Mische said the group looked at three local draft board sites before settling on the western Baltimore suburb.

"There was no special signficance to Catonsville," said Dean Pappas, a Baltimore physics teacher who helped plan the draft office raid and spread the word after it happened. "It was just a target of opportunity."

Symbolism of site

But Mische and others saw symbolism in the draft board's location on the second floor of the Knights of Columbus hall, a Catholic fraternal organization. They believed church leaders were abdicating their Christian responsibilty to speak out against the war.

Mische said the group also picked Catonsville because it would be "virtually impossible" for anyone to get hurt. But one person did, albeit slightly. Mary Murphy, the head of the office, cut her finger and scratched her leg while wrestling for control of a wire wastebasket containing the seized draft records.

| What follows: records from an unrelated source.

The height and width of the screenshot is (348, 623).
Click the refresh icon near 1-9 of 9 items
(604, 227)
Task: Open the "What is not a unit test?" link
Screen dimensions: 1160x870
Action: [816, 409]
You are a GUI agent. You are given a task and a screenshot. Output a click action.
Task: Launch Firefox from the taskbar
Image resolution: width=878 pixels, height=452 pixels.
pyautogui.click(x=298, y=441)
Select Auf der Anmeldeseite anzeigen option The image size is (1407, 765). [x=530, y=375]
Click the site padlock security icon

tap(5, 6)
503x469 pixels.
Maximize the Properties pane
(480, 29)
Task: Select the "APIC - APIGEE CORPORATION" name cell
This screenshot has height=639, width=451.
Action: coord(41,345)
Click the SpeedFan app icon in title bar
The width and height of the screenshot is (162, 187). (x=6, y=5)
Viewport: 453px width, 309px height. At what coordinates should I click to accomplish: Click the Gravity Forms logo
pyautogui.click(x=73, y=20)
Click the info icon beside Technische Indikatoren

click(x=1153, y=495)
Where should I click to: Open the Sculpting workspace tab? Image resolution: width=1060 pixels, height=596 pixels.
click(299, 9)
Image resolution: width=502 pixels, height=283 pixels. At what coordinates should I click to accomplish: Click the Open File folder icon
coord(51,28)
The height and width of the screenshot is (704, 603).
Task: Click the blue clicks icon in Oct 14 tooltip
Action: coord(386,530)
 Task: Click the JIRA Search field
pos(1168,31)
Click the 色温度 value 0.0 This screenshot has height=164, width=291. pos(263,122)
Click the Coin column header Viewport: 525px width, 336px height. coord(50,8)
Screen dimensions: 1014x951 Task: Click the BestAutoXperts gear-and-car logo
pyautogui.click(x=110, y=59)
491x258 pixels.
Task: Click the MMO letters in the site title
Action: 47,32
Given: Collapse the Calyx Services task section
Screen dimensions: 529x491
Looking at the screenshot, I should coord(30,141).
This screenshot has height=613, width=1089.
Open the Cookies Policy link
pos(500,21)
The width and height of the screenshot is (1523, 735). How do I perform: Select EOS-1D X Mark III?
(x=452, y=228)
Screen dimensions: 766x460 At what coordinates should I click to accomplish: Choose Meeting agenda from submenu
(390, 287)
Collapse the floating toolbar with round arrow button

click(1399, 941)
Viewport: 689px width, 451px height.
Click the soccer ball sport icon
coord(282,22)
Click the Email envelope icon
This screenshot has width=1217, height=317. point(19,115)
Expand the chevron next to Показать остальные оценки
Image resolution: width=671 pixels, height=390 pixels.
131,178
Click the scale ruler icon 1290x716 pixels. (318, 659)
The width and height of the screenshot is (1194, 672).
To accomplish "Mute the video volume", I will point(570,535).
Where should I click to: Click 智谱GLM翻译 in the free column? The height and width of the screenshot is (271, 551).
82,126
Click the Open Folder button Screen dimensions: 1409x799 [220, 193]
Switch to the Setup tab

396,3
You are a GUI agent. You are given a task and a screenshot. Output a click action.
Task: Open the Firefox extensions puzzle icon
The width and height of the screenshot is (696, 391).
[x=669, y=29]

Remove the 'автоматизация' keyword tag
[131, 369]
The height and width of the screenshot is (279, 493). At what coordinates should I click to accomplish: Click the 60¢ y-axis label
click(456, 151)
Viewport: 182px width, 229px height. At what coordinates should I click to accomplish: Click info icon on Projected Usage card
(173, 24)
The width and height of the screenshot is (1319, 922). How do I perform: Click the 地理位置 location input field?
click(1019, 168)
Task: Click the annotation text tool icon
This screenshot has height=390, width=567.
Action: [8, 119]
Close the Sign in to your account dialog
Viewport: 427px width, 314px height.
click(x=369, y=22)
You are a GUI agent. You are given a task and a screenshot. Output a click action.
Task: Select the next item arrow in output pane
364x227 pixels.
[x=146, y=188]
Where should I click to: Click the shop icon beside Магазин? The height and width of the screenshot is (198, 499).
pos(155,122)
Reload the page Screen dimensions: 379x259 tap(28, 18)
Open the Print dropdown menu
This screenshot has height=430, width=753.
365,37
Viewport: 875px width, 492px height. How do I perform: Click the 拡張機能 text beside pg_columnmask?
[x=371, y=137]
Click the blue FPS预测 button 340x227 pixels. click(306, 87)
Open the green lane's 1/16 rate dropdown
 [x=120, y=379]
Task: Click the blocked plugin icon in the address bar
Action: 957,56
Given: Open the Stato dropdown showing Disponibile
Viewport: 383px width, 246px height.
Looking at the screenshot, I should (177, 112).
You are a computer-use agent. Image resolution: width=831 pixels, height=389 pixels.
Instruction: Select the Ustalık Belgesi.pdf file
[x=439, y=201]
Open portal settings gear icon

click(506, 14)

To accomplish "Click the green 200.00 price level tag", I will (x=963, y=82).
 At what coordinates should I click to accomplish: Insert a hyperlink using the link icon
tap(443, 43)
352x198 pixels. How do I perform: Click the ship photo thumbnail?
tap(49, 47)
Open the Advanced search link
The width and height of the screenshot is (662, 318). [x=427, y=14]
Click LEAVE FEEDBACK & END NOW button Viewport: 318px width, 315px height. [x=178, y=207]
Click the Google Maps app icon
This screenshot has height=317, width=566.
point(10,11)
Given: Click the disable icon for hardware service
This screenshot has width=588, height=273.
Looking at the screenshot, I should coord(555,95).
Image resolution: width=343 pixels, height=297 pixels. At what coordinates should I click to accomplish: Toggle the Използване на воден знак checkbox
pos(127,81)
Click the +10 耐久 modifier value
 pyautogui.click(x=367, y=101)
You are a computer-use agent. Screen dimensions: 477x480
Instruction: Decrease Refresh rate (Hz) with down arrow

Mische said Murphy also ripped his pants apart, trying to pull him away from the draft files, and another clerk threw a telephone through a window after protesters thwarted efforts to call police. The breaking glass and screaming alerted a groundskeeper outside, who summoned authorities.

Meanwhile, a TV news crew and photographer, who had been tipped off to show up, captured the burning of 378 draft records on black-and-white film with shaky sound.

The Catonsville Nine might have been 10 had McAlister, then a young nun, agreed to join the group that day. "I wasn't ready," she said. "I was too young, and it was too new."